● **WHAT YOU HAVE TO DO**: The line count for "click" is all that is needed: say how many lines in the listing below contain it.

● **RECORDED INFORMATION**:
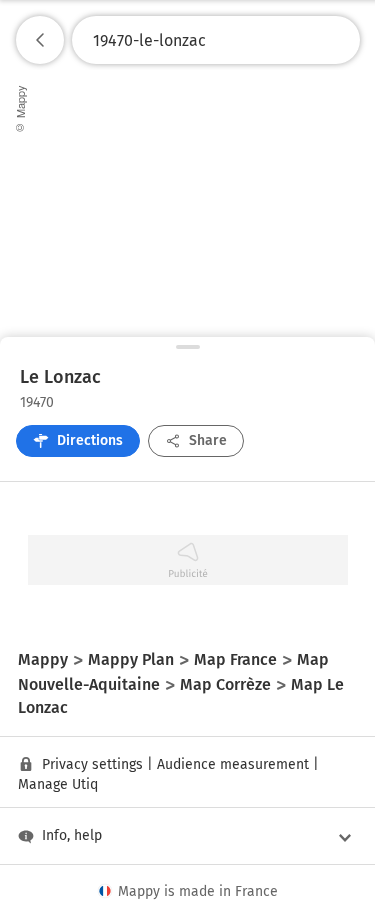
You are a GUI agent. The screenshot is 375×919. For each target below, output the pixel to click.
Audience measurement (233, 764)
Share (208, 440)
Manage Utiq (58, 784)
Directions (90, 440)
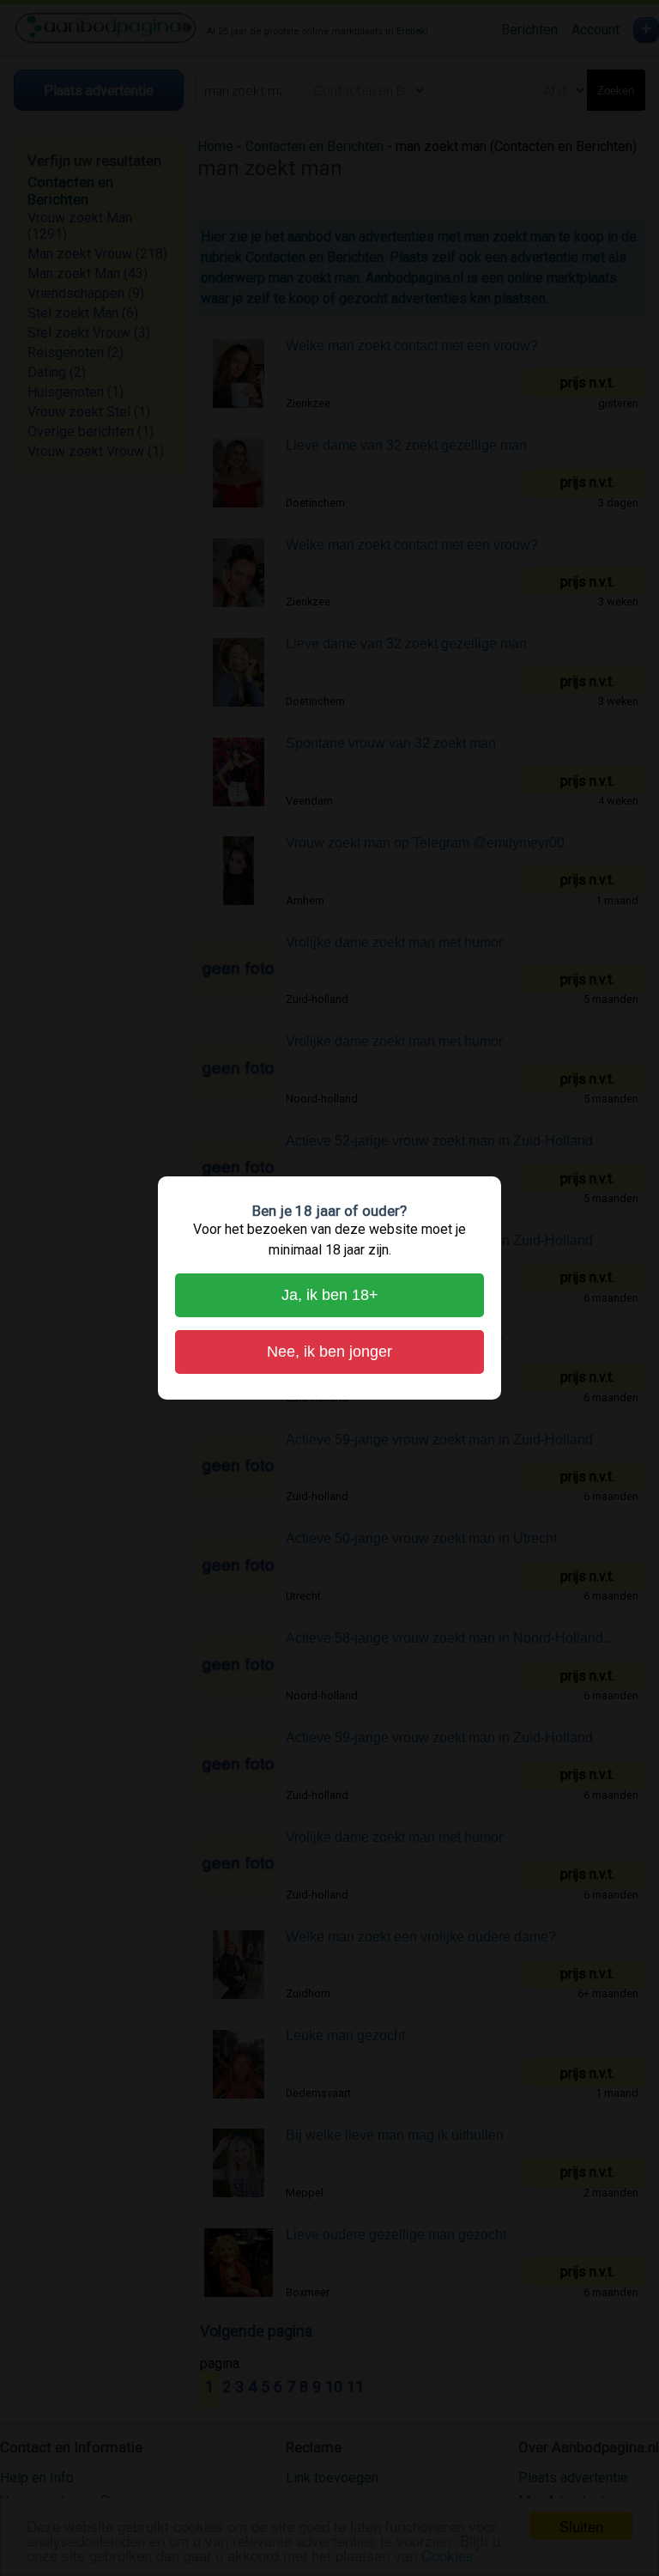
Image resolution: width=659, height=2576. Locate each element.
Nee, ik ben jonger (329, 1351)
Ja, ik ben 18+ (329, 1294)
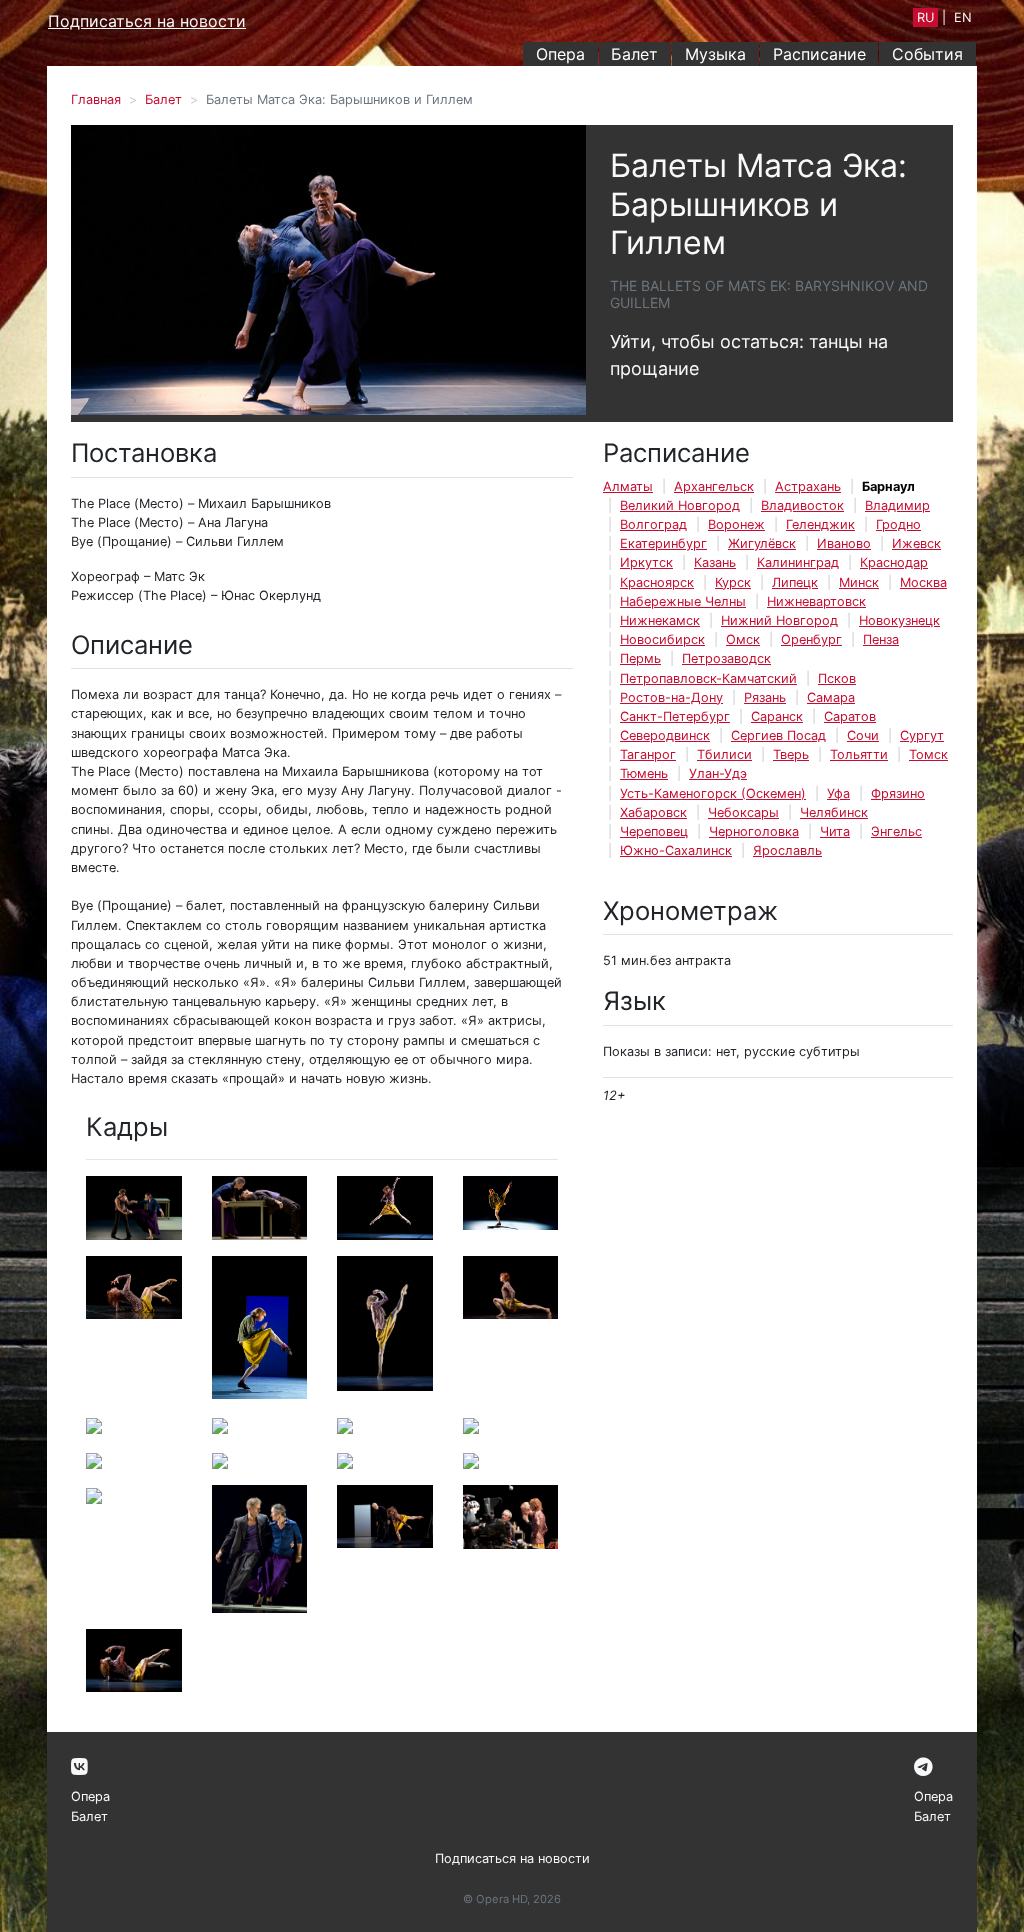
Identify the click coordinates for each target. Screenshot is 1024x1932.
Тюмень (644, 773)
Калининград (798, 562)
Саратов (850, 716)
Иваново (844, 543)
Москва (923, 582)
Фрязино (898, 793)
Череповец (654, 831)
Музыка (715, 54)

● **ANSWER BOX**: 2